▶ Problem
Print the lines of the records below starting at the line that contains "Locate an element" and ending at the line that contains "(723, 170).", copying each one exactly.
Start of Provided entries
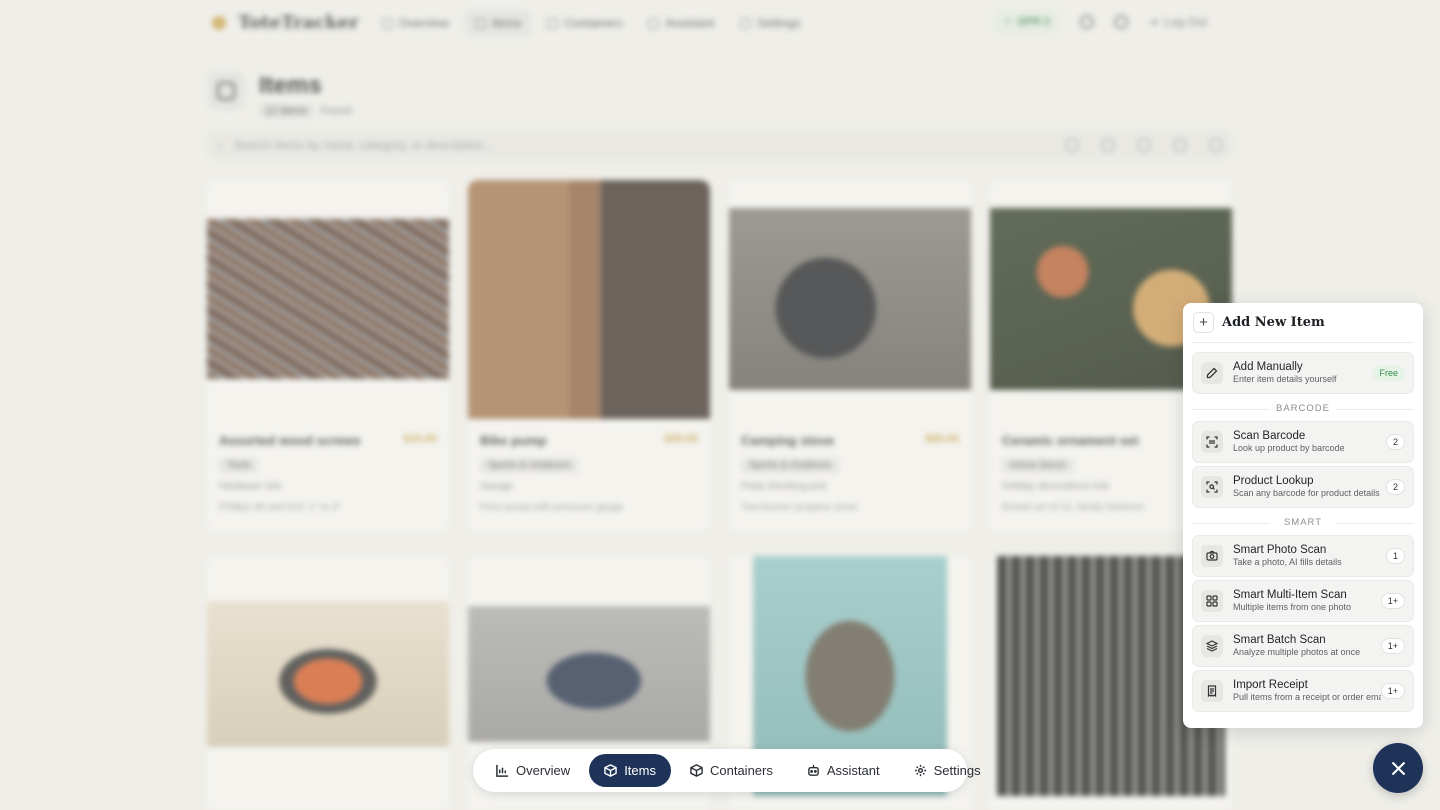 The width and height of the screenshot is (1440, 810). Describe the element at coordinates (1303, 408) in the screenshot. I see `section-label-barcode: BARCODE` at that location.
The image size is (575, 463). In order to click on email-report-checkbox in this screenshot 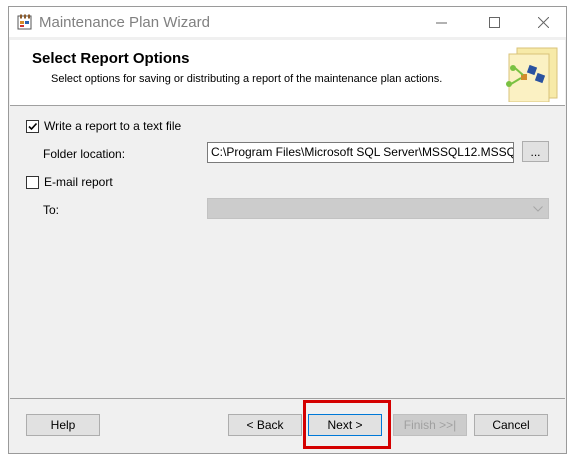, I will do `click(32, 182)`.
End of Provided entries
Start of Provided entries
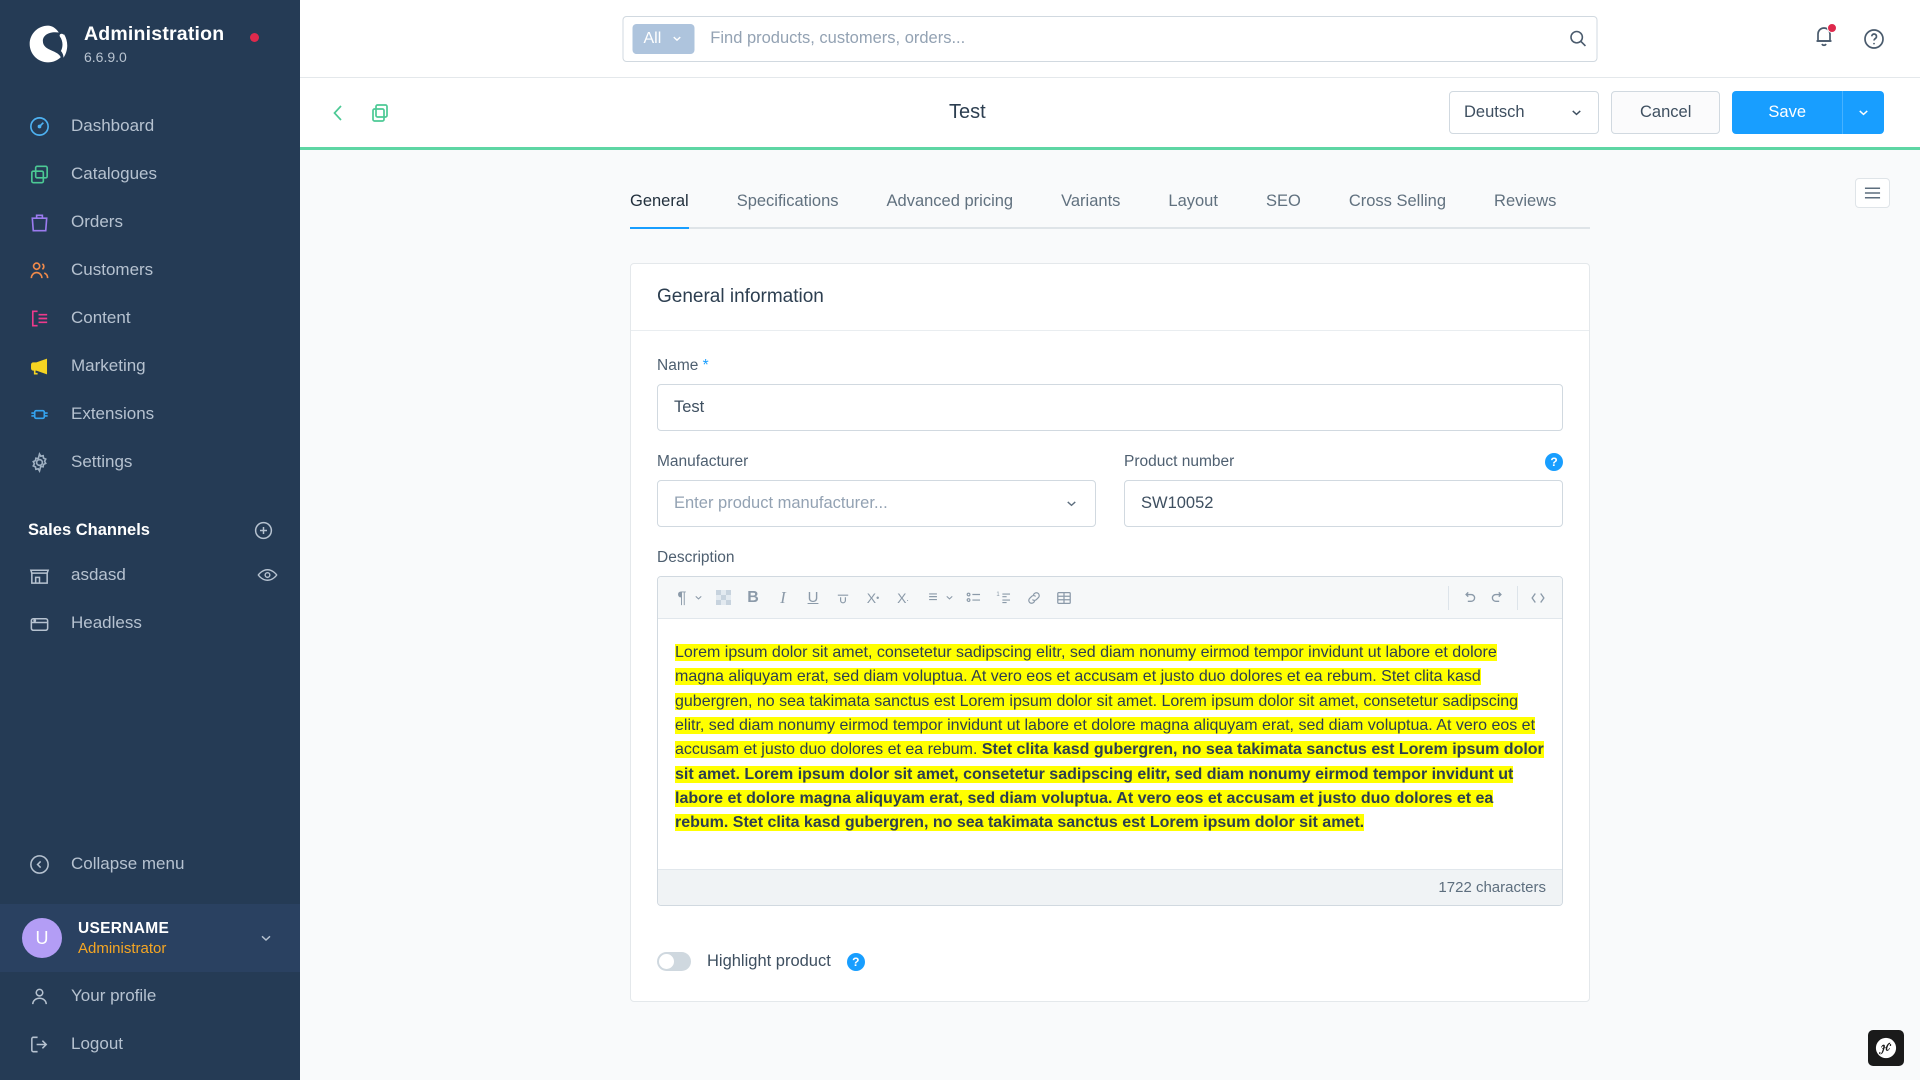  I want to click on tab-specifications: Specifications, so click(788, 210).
End of Provided entries
Start of Provided entries
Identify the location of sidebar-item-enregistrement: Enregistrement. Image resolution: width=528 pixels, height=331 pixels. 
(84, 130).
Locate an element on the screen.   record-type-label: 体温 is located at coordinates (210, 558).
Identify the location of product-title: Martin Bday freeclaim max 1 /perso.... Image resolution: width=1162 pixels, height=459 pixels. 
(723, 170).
End of Provided entries
▶ Result of this task
Locate an element on the screen.   record-type-label: 体温 is located at coordinates (210, 558).
Identify the location of product-title: Martin Bday freeclaim max 1 /perso.... Image resolution: width=1162 pixels, height=459 pixels. 
(723, 170).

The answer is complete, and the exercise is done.